PROVIDED TEXT:
+ + +

Thank you for your time also.
 

mimusic

Member
If you're just making projects for the heck of it and don't care about being restricted to Windows only, GM8.1 works. While some functions and features come and go across versions, GML has remained the same at its core. If you start with GM8 and need to upgrade, your coding knowledge and abilities should translate. The ported code itself might need debugging, though.

I would personally vouch for the newer versions if you plan on Game Maker becoming a primary IDE for you. The tutorials that exist for GM8 will still be around, but don't count on anybody making new ones. Also, you'll probably have a larger support pool with GMS1.4 and GMS2 since most people with expertise in the programs are likely using the newer versions.
 

Lukan

Gay Wizard Freak
GM8.1 is the best version of Classic to use, as it's the newest.
However, there's at least one major flaw in 8.1.

On Windows 8 & 8.1, if you play too many sounds(an arbitrary number as far as I can tell), the exe will crash fatally. This is an os issue that was remedied in Windows 10.
This can be worked around by using a sound DLL instead of the default sound system. I suggest Caster by moacube, it's great.

Other than that, the exes in general are always vm compiled, so any logic heavy game will run slower than in GMS+.
You also miss out on newer feature like shaders and the like, however there's dlls for that too.

For the most help, I'd check the old GMC, as that will have massive amounts of info for 8.1.

+ + +

GIVEN ENTRIES:

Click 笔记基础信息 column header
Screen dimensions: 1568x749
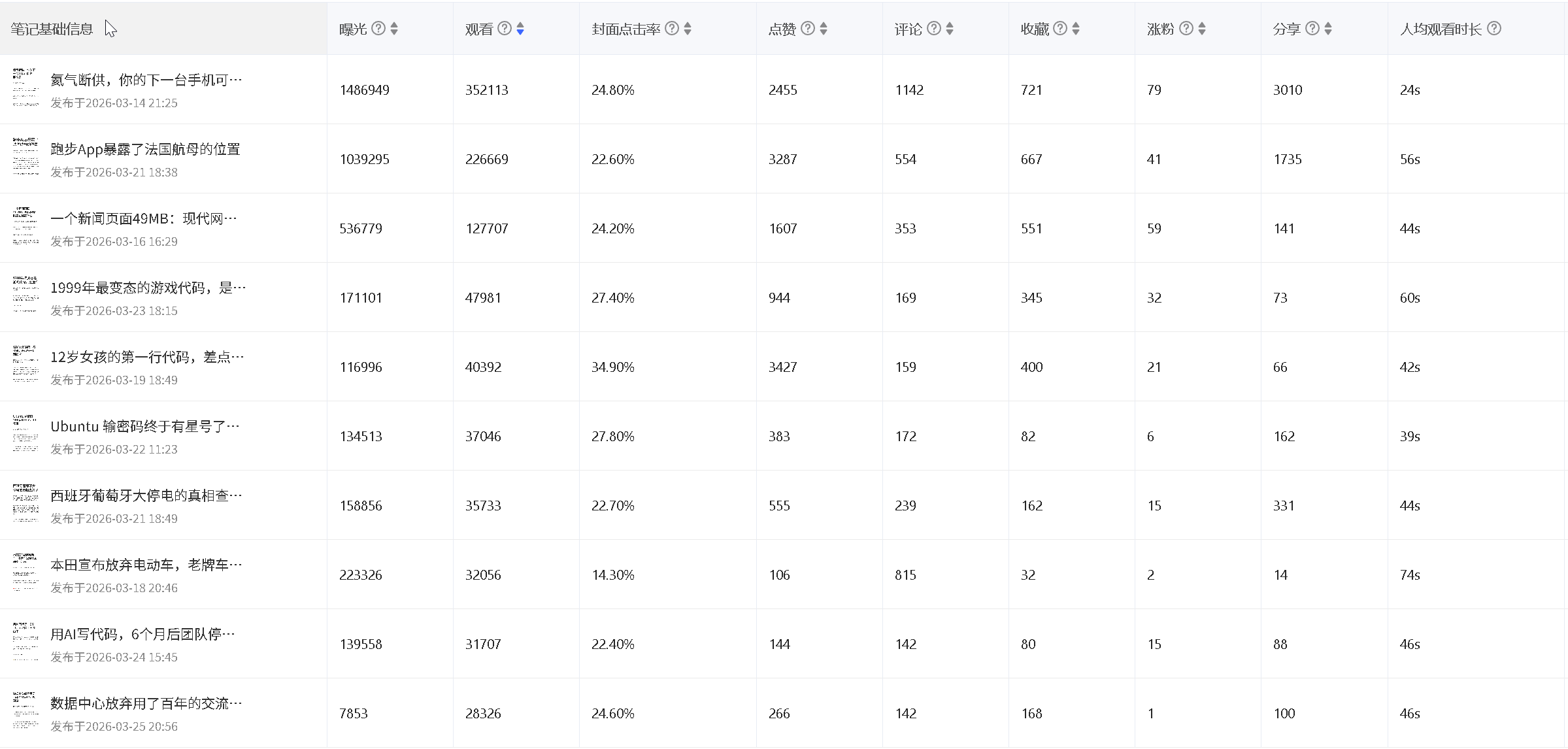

+ + +

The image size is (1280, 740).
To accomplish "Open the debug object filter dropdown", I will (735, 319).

+ + +

SET EXERCISE:
Reproduce the GameMaker forum posts in full, word for word. Draw only on the GameMaker forum posts for this work.

SOLVED EXERCISE:
Thank you for your time also.
 

mimusic

Member
If you're just making projects for the heck of it and don't care about being restricted to Windows only, GM8.1 works. While some functions and features come and go across versions, GML has remained the same at its core. If you start with GM8 and need to upgrade, your coding knowledge and abilities should translate. The ported code itself might need debugging, though.

I would personally vouch for the newer versions if you plan on Game Maker becoming a primary IDE for you. The tutorials that exist for GM8 will still be around, but don't count on anybody making new ones. Also, you'll probably have a larger support pool with GMS1.4 and GMS2 since most people with expertise in the programs are likely using the newer versions.
 

Lukan

Gay Wizard Freak
GM8.1 is the best version of Classic to use, as it's the newest.
However, there's at least one major flaw in 8.1.

On Windows 8 & 8.1, if you play too many sounds(an arbitrary number as far as I can tell), the exe will crash fatally. This is an os issue that was remedied in Windows 10.
This can be worked around by using a sound DLL instead of the default sound system. I suggest Caster by moacube, it's great.

Other than that, the exes in general are always vm compiled, so any logic heavy game will run slower than in GMS+.
You also miss out on newer feature like shaders and the like, however there's dlls for that too.

For the most help, I'd check the old GMC, as that will have massive amounts of info for 8.1.